Elegy and Vicky Cristina Barcelona are companion films, if you are a Penelope fan. Both feature Patricia Clarkson as well, if you want to make a connection from that angle. (That High Art and Station Agent girl, if your Sundance cred is strong.)
[ I just noticed New Yorker, quite fittingly,
reviewed these two movies together. ]
Elegy neatly fills in the gaps left in Philip Roth's brutal narrative (Yes, I did say brutal, though Manohla said it before me) that concentrates and tries to explain current American sexual landscape. It's a treat to see Ben Kingsley act out the complexity of the Roth's character's mindset, through silences, facial features, and his voice. Apparently, both aging masters (
Roth and Updike) are releasing two new novels this fall. Roth seems to be sitting on a high altar and analyzing his observations on American culture over the last 50 or so years, the years he is most familiar with. Something one can afford to do after 60 years of age.

Supplied material
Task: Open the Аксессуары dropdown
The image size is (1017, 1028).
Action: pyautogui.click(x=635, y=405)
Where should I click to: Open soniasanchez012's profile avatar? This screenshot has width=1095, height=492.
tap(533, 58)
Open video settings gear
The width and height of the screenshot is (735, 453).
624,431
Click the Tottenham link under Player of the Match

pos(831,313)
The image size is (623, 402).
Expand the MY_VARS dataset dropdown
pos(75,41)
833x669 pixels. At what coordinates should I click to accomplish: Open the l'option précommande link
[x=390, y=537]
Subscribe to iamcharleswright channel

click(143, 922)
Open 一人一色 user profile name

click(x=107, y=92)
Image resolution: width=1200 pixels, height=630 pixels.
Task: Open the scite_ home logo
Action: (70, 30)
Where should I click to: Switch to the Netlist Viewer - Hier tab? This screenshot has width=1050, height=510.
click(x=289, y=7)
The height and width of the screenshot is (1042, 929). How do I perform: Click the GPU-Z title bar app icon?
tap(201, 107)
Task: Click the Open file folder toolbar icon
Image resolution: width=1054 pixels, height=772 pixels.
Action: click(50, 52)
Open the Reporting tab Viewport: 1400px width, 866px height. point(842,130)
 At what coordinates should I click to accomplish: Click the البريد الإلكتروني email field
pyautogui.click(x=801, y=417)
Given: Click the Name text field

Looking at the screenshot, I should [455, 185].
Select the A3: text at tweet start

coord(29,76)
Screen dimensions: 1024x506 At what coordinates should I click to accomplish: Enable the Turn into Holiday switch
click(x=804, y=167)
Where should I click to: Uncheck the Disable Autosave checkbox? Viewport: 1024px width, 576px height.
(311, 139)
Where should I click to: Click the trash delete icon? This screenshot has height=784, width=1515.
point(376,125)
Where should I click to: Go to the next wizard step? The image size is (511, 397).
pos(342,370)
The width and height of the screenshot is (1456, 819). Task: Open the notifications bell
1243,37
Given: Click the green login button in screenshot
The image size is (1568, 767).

Assignment 1
In the post on Elegy, which actress does it say appears in both Elegy and Vicky Cristina Barcelona?
Assignment 2
Extract the post on Elegy word for word from "Elegy and Vicky" to "cred is strong.)".
Assignment 3
Write the next part of the post on Elegy, starting after its last sentence.

Exercise answer 1
Patricia Clarkson

Exercise answer 2
Elegy and Vicky Cristina Barcelona are companion films, if you are a Penelope fan. Both feature Patricia Clarkson as well, if you want to make a connection from that angle. (That High Art and Station Agent girl, if your Sundance cred is strong.)

Exercise answer 3
Woody Allen seems to be doing the same in Vicky Christina Barcelona. His musings on the concept of love, the modern perspectives and the contradictions, all neatly wraped in a cute little travel-porn package, populated with beautiful people in it. This would have turned sour in less capable hands. I wish the voice-over were by Woody Allen himself.
I loved watching it at one of last remaining independent theatres in LA - The lovely Crest.
Speaking of old masters making commentary on sex/love, there is Claude Chabrol, whose new film -
A Girl Cut in Two - eluded me. The critics are, as usual, raving about it.